Delivery costs are one factor - food prepared at the high school is transported every day to West Tisbury and Chilmark. But officials aren't sure about other reasons.
"We need to find out what comprises the deficits, whether we're talking about salaries or food costs," said Elaine Pace, principal of the West Tisbury School.
As it turns out, running a school cafeteria is a balancing act, according to Ms. Pace.
"I have never worked in a school district where the cafeteria has not been a problem. It happens to be a sensitive area," she said. "If we get too healthy, the kids don't buy. If it's too unhealthy, the parents don't like it. It's very much a public-relations act to run a cafeteria program."
At both the high school and West Tisbury School, students can choose between a government-approved full meal and a la carte purchases. High school food service manager Rick Akerley, who works for Chartwells, estimates that roughly 60 per cent of the lunch-buying population opts for a variety of a la carte items ranging from bagels and French fries to subs, cheese sticks and pizza.
Mr. Akerley raised prices this September on nine separate items by 25 cents. A small order of fries went from 90 cents to $1.15, a 27 per cent increase. The price of a cup of soup is now $1.
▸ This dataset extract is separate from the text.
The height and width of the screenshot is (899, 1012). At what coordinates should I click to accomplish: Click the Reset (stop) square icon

"As far as the high school is concerned, we're just about breaking even," said Mr. Akerley. "Our last increase was in 1997. It would have been outrageous not to have an increase this year. We would have been going into the hole."
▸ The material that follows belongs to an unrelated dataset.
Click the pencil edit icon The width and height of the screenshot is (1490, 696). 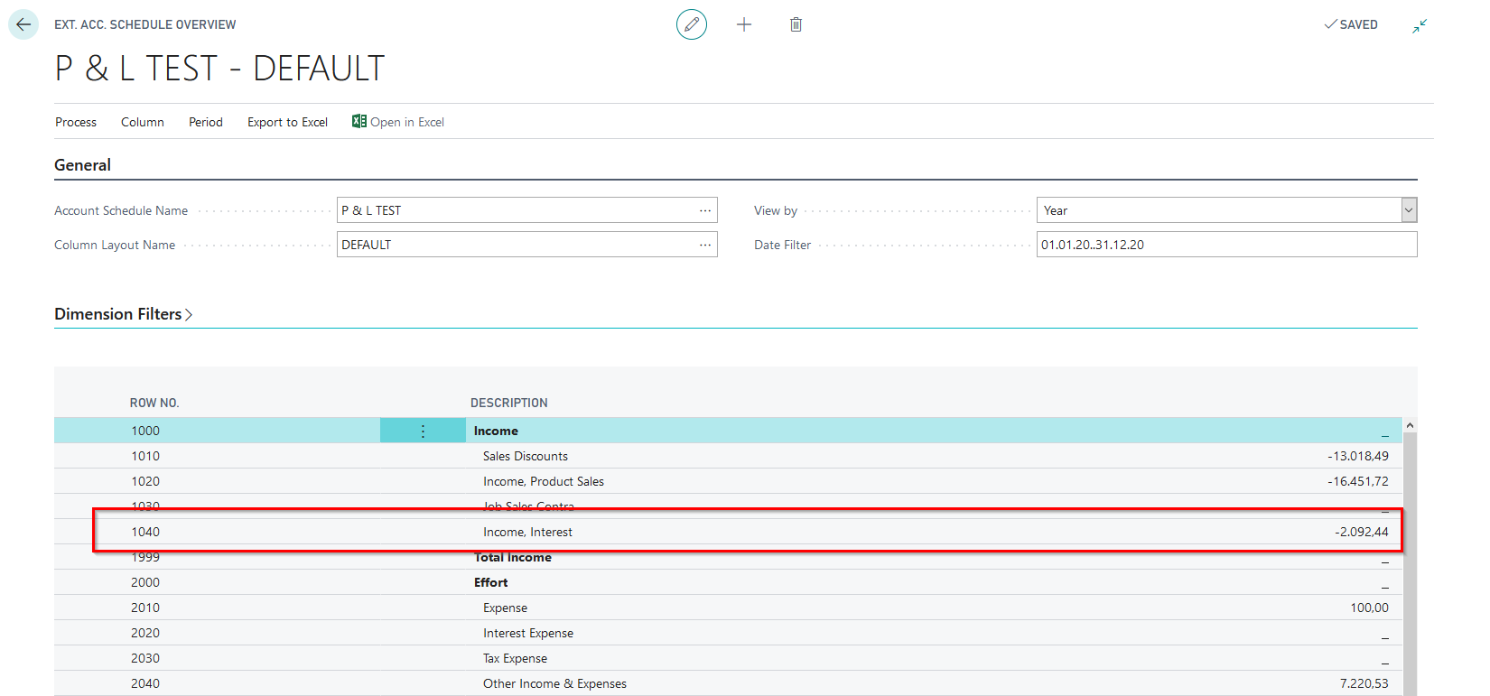click(692, 24)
The price of a full meal still stands at $1.75, but you couldn't find anyone Tuesday eating off one of the bargain trays that come with one protein, two fruit or vegetable portions, one starch item and a milk.
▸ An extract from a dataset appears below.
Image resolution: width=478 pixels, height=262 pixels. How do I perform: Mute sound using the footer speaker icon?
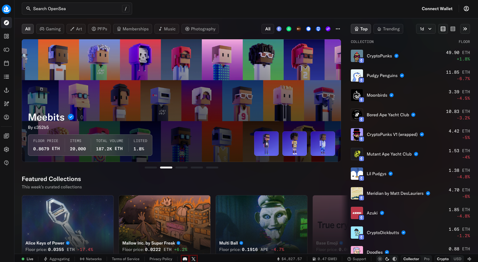coord(469,259)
Schools are reimbursed by the state at a rate of just over 25 cents a plate for each full meal ordered. But the a la carte menu is far more popular even as it remains the target for complaints.
"It's the same food for more money," said senior Jesse Wiener.
His friend, Wade Meacham, a junior, just paid almost $5 for a sandwich, salad and cheese sticks. "It's ridiculous. I didn't even get a drink with this," said Mr. Meacham, who was trying to gulp his food before the bell ending the 20-minute lunch break.
"For $2, you could buy a good lunch last year. Now it's $5 with a soda," said Valci Neto, a sophomore. "More kids are packing lunch now."
Other students are simply glad for the chance to engage in the favored high school pastime of blasting the quality of cafeteria food. "Not only is the food disgusting, it's way overpriced," said Chelsea Boyd, a senior. Three weeks ago, Giles Welch, a senior with a work-study pass that allowed him to leave campus in the middle of the day, spotted the makings of a market in the midst of all this complaining. "No one wants to eat the food in the cafeteria," said the young entrepreneur. "But who doesn't want a sandwich from Humphrey's?" His enterprise was short-lived, but for a four-day period two weeks ago, Mr.Welch would take orders in the morning from students and teachers and place the first half of the order in between classes at 10:30 a.m.
"It takes a long time to make that many sandwiches. I was up to 40 sandwiches a day," he said. The Gobblers and Cubans were most popular, and Mr. Welch would mark up the price about 50 cents an item. The other payback for the middleman was a free sandwich.
But school officials put an end to the business when they learned Mr. Welch was bootlegging sandwiches instead of going to his work-study job in Aquinnah. High school principal Peg Regan also said that the contract with Chartwells prohibits any competition within the school.
So far, Mrs. Regan isn't taking any potshots at the cafeteria service in her building. "I have nothing but good things to say about the food service as it stands now. Our students wish there was a KFC across the street and a couple pizza places across the campus," she said. "They like a lot of variety but it's hard to do. Offering cafeteria lunches is always a thankless job."